EXERCISE DETAILS: From the line containing "You are a computer-use" through the last line of the entries, output the text exactly. Pictures stay out.

*-*-*

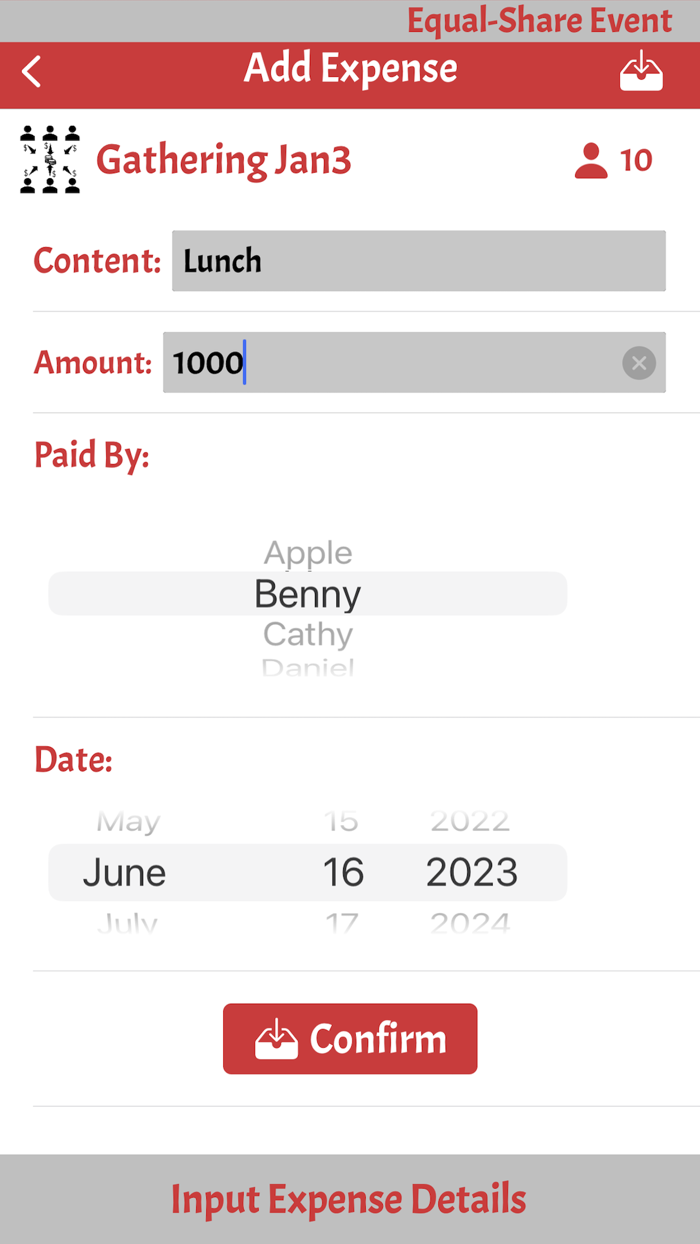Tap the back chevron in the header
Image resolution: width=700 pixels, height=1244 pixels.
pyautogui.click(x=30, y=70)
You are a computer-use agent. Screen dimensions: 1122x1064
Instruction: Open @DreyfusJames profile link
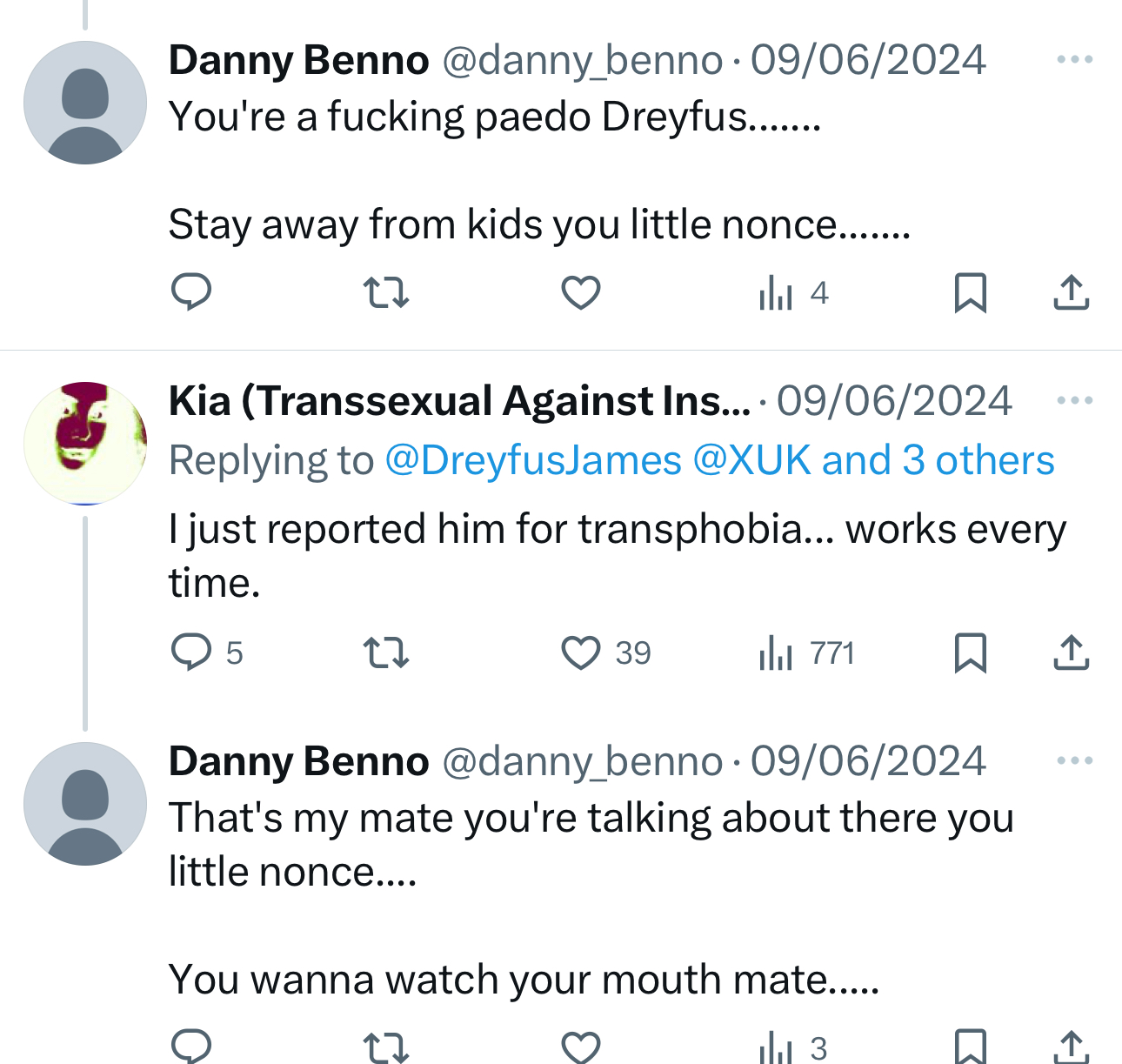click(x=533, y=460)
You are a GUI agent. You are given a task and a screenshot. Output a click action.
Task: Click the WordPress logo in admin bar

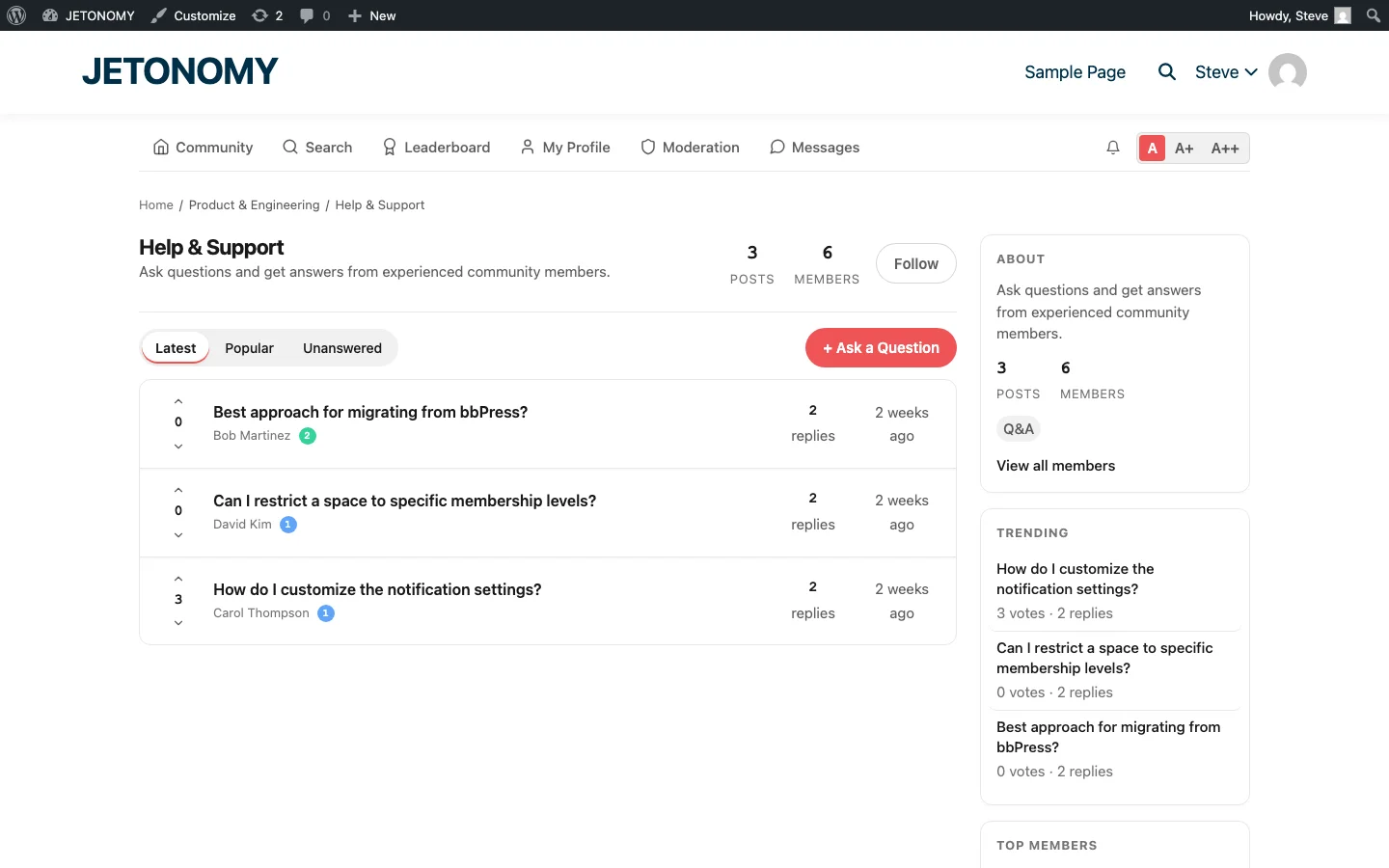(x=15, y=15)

*-*-*

EXPECTED OUTPUT:
You are a computer-use agent. Screen dimensions: 1122x1064
Instruction: Open @DreyfusJames profile link
click(x=533, y=460)
You are a GUI agent. You are given a task and a screenshot. Output a click action.
Task: Click the WordPress logo in admin bar

(x=15, y=15)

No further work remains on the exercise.